- **Try it**
Here are the records. Print them all exactly.

Start of Block

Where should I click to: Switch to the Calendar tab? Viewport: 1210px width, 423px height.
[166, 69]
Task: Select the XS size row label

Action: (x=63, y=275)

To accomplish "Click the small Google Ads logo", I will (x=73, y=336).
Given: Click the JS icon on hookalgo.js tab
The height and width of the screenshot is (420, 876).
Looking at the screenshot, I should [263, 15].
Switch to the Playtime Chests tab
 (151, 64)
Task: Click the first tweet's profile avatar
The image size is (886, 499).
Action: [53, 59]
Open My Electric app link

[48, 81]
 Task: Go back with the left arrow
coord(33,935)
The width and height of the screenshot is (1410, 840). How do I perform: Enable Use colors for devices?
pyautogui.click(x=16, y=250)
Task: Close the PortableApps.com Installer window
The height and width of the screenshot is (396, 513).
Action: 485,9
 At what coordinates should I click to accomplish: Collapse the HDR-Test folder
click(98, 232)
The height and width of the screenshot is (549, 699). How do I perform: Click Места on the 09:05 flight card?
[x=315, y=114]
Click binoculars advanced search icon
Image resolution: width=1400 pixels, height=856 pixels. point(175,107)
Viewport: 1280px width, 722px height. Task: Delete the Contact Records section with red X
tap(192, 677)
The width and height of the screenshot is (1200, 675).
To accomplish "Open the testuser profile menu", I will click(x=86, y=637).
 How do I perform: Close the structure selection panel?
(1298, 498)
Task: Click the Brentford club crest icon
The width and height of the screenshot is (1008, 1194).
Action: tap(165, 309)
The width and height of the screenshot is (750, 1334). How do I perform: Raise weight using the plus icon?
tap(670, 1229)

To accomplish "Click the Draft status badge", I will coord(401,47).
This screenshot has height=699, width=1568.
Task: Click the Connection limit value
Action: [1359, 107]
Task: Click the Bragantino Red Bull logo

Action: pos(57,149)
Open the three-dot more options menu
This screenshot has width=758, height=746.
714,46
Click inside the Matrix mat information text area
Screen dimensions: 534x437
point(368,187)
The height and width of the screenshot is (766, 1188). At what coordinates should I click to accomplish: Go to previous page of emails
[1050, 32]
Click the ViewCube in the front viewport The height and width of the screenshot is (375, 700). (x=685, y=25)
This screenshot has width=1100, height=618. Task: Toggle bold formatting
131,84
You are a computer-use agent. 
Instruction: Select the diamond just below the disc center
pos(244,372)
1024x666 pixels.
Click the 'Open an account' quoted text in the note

End of Block

- **Answer to the problem**
Where should I click to: Switch to the Calendar tab? Viewport: 1210px width, 423px height.
[166, 69]
Task: Select the XS size row label

Action: (x=63, y=275)

To accomplish "Click the small Google Ads logo", I will (x=73, y=336).
Given: Click the JS icon on hookalgo.js tab
The height and width of the screenshot is (420, 876).
Looking at the screenshot, I should [263, 15].
Switch to the Playtime Chests tab
 (151, 64)
Task: Click the first tweet's profile avatar
The image size is (886, 499).
Action: [53, 59]
Open My Electric app link

[48, 81]
 Task: Go back with the left arrow
coord(33,935)
The width and height of the screenshot is (1410, 840). How do I perform: Enable Use colors for devices?
pyautogui.click(x=16, y=250)
Task: Close the PortableApps.com Installer window
The height and width of the screenshot is (396, 513).
Action: 485,9
 At what coordinates should I click to accomplish: Collapse the HDR-Test folder
click(98, 232)
The height and width of the screenshot is (549, 699). How do I perform: Click Места on the 09:05 flight card?
[x=315, y=114]
Click binoculars advanced search icon
Image resolution: width=1400 pixels, height=856 pixels. point(175,107)
Viewport: 1280px width, 722px height. Task: Delete the Contact Records section with red X
tap(192, 677)
The width and height of the screenshot is (1200, 675).
To accomplish "Open the testuser profile menu", I will click(x=86, y=637).
 How do I perform: Close the structure selection panel?
(1298, 498)
Task: Click the Brentford club crest icon
The width and height of the screenshot is (1008, 1194).
Action: tap(165, 309)
The width and height of the screenshot is (750, 1334). How do I perform: Raise weight using the plus icon?
tap(670, 1229)

To accomplish "Click the Draft status badge", I will coord(401,47).
This screenshot has height=699, width=1568.
Task: Click the Connection limit value
Action: [1359, 107]
Task: Click the Bragantino Red Bull logo

Action: pos(57,149)
Open the three-dot more options menu
This screenshot has width=758, height=746.
714,46
Click inside the Matrix mat information text area
Screen dimensions: 534x437
point(368,187)
The height and width of the screenshot is (766, 1188). At what coordinates should I click to accomplish: Go to previous page of emails
[1050, 32]
Click the ViewCube in the front viewport The height and width of the screenshot is (375, 700). (x=685, y=25)
This screenshot has width=1100, height=618. Task: Toggle bold formatting
131,84
You are a computer-use agent. 
Instruction: Select the diamond just below the disc center
pos(244,372)
1024x666 pixels.
Click the 'Open an account' quoted text in the note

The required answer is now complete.